*Задание*. Выпишите из текста о детской игре дословно фрагмент от слов «Теперь я предлагаю» до слов «постоянно повторявшихся действий.» включительно.

*Текст*.
Теперь я предлагаю оставить темную и мрачную тему травматического невроза и изучить способ работы психического аппарата на основании его самой ранней нормальной деятельности. Я имею в виду детские игры.

Различные теории о детской игре совсем недавно составлены и аналитически рассмотрены З. Пфейфером в «Imago» (V/4). На этот труд я здесь и сошлюсь. Эти теории стараются разгадать мотивы игры, не выдвигая на первый план экономическую точку зрения, т. е. учет полученного удовольствия. Не намереваясь охватить эти явления в целом, я воспользовался представившейся мне возможностью объяснить первую игру мальчика полутора лет, изобретенную им самим. Это было больше, чем поверхностное наблюдение, так как я прожил с ребенком и его родителями несколько недель под одной крышей, и прошло довольно продолжительное время, пока я догадался о смысле его загадочных и постоянно повторявшихся действий.

*Извлечённые записи*.

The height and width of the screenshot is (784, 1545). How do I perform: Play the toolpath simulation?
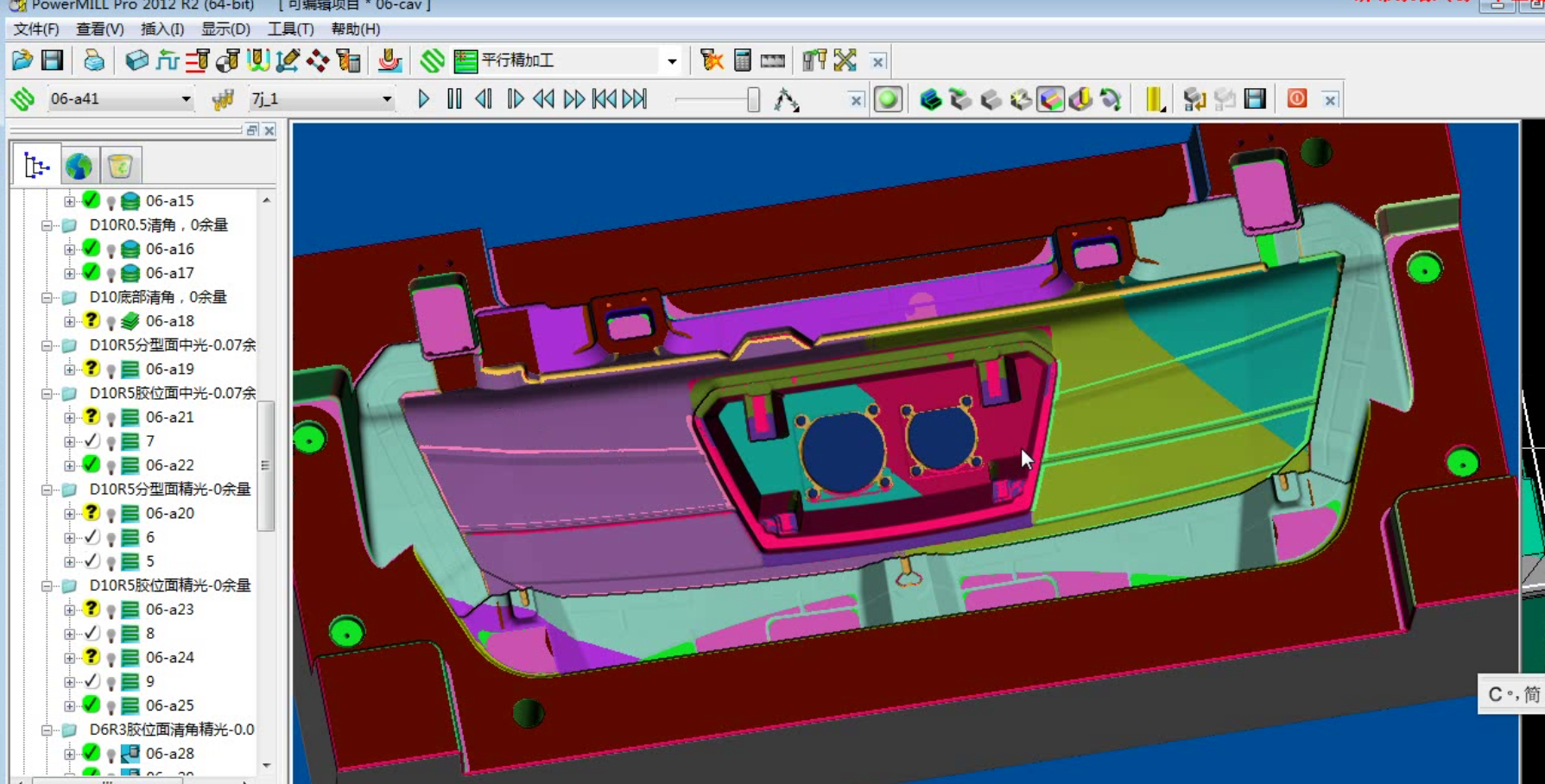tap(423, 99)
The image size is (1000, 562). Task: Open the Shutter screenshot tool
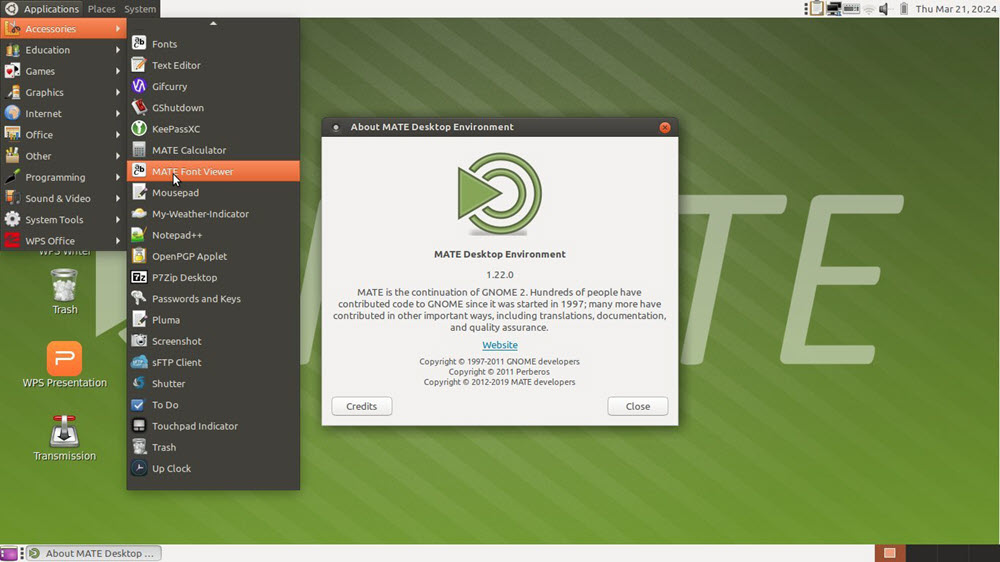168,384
--
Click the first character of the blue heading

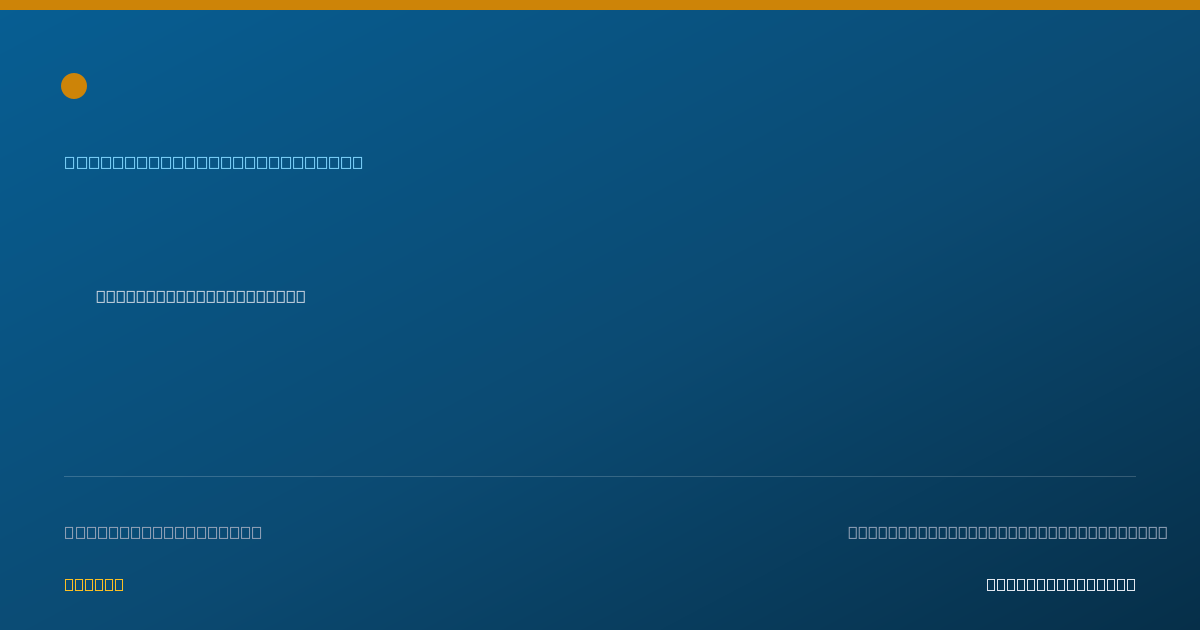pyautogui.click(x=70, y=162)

*Итоговый ответ*.
Теперь я предлагаю оставить темную и мрачную тему травматического невроза и изучить способ работы психического аппарата на основании его самой ранней нормальной деятельности. Я имею в виду детские игры.

Различные теории о детской игре совсем недавно составлены и аналитически рассмотрены З. Пфейфером в «Imago» (V/4). На этот труд я здесь и сошлюсь. Эти теории стараются разгадать мотивы игры, не выдвигая на первый план экономическую точку зрения, т. е. учет полученного удовольствия. Не намереваясь охватить эти явления в целом, я воспользовался представившейся мне возможностью объяснить первую игру мальчика полутора лет, изобретенную им самим. Это было больше, чем поверхностное наблюдение, так как я прожил с ребенком и его родителями несколько недель под одной крышей, и прошло довольно продолжительное время, пока я догадался о смысле его загадочных и постоянно повторявшихся действий.